# Distance to Boomvang



## PTH (Aug 22, 2006)

We fish out of South Padre. Does anyone know how far away this floater is from SPI. If someone can give me the coordinates I will appreciate it. Im trying to see how far north we have to trailer the boat from the RGV to get closer to the rig. I read about it so much on this site and I definately want to make a trip out there.
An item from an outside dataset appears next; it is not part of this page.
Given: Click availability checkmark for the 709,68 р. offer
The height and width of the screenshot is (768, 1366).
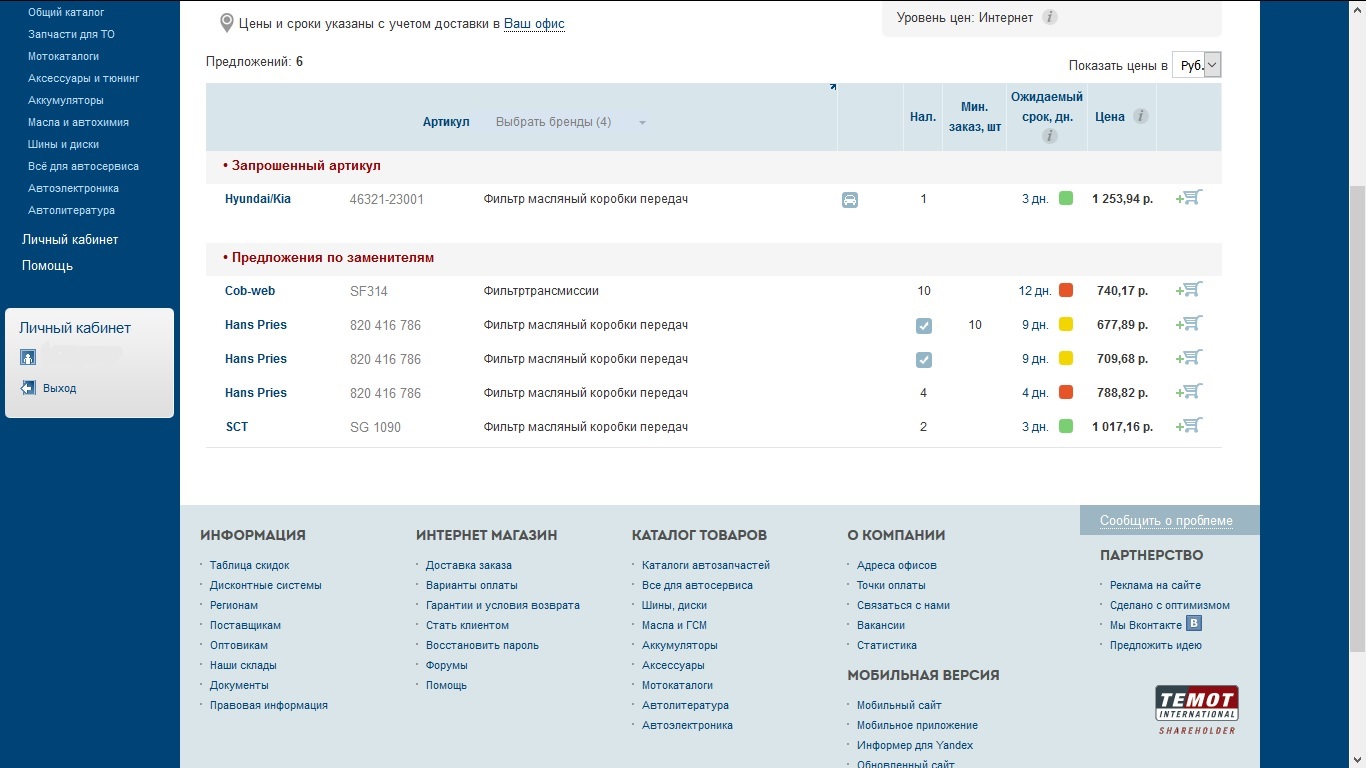Looking at the screenshot, I should tap(924, 360).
Thanks


----------



## KG2 (Nov 15, 2006)

Im not sure its something like 100 from freeport and 145 out of pt a i think....u got clyde beaudroux right in your backyard though im not sure how soon its leving though...


----------



## STxFisherman (Jan 15, 2006)

I believe that these are the coords for Boomvang....
N27 21.197 W94 36.760

The Boomvang rig is about 184 statute miles from SPI jetties....
160 mi from Packery Channel Jetties
153 mi from Port Aransas Jetties
116 mi from Freeport Jetties


----------



## shanker (Jan 15, 2006)

I thought that Boomvang was only 105 miles from Port-A, 184 miles is a LONG WAY!


----------



## SkeeterRonnie (Aug 11, 2005)

i know- its not the right rig. but you can estimate with a ruler..


----------



## SkeeterRonnie (Aug 11, 2005)

you'd be crazy not to fish Boudreaux while its still there...


----------



## Tx Grizzly (Mar 3, 2006)

Skeeter, thats a cool map...where did you get that?


----------



## Batboy0068 (Oct 10, 2006)

skeeter tell us where you got that map thats is way cool


----------



## STxFisherman (Jan 15, 2006)

It's not 180 miles from Port A....it's 153 statute miles, (133 nautical miles).


----------



## Formula4Fish (Apr 24, 2007)

Tx Grizzly and Batboy0068,

The map data comes from Shawn Vickers, aka Didjman on 2Cool. He distributes the data with the shareware version of Global Mapper, the program that is used to display the data.

The data can be obtained at http://www.kivaconsulting.com/fishing_maps.htm

Global Mapper can be obtained at http://www.globalmapper.com/


----------



## PTH (Aug 22, 2006)

*2cool is too cool*

First of all, I would like to welcome Knot Gillty to 2cool. He joined last night and he is totally blown away by the generousity of the members. I thank you guys for sharing your information with me. It is exactly what I told Knot Gillty that he would find on this site. Skeeter, that is definately an awesome presentation. Thanks for taking the time. I really appreciate it.


----------



## SkeeterRonnie (Aug 11, 2005)

LOL!! in all due respect.. I just right clicked on that map one day and copied it...


----------